▶ Supplied entries:
=======
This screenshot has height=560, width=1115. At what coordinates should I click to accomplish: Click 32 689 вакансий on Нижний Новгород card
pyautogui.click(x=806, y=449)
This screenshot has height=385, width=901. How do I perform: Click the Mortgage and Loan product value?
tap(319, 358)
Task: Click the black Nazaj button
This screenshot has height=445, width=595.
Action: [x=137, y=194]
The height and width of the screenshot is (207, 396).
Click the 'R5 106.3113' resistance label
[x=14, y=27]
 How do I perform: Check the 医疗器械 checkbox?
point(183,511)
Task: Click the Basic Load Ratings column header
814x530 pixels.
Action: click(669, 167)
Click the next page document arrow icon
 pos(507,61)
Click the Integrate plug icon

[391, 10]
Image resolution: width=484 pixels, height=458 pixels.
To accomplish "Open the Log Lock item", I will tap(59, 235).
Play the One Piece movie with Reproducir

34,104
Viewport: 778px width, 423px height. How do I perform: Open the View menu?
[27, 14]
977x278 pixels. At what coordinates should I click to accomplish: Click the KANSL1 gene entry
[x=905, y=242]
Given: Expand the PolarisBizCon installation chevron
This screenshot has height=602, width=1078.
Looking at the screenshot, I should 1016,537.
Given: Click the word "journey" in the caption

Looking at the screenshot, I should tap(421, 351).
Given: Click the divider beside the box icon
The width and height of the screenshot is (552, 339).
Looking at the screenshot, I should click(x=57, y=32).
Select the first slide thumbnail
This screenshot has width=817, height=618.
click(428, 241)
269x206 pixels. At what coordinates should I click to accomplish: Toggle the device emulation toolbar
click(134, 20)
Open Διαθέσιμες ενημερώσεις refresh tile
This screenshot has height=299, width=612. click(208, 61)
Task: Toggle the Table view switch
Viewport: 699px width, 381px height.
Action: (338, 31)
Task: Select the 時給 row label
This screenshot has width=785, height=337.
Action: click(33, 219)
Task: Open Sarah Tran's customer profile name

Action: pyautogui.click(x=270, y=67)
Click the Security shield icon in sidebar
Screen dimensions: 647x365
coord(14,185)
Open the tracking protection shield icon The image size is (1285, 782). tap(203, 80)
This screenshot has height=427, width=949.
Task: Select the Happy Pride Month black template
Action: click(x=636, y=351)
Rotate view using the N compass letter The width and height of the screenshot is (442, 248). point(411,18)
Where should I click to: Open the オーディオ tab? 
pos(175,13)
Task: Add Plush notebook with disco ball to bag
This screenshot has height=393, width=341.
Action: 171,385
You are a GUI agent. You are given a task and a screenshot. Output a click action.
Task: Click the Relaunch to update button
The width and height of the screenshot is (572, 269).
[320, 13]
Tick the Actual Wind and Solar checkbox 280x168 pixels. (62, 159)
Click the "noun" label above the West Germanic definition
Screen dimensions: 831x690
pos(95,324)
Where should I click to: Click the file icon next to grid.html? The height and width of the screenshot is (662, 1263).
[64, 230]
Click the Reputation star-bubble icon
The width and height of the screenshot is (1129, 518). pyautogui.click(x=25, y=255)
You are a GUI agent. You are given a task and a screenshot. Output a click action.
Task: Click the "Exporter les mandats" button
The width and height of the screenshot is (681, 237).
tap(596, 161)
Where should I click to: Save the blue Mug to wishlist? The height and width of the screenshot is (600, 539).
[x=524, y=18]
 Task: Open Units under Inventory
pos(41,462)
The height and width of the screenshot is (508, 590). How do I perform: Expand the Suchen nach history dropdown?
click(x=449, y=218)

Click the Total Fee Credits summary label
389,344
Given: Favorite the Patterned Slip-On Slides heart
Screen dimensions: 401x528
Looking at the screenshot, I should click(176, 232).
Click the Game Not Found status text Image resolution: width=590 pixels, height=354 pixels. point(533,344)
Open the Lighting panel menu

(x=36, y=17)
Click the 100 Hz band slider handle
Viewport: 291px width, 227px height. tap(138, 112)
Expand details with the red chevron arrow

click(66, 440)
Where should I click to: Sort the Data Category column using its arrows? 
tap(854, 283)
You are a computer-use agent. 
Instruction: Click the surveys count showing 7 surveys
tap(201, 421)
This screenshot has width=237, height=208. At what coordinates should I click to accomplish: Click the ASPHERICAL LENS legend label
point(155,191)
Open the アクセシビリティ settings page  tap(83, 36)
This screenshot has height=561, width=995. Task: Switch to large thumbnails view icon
=======
▶ Task prompt: Say how many lines in the records hold the string "button", please, and add no other words.

▶ Expected answer: 3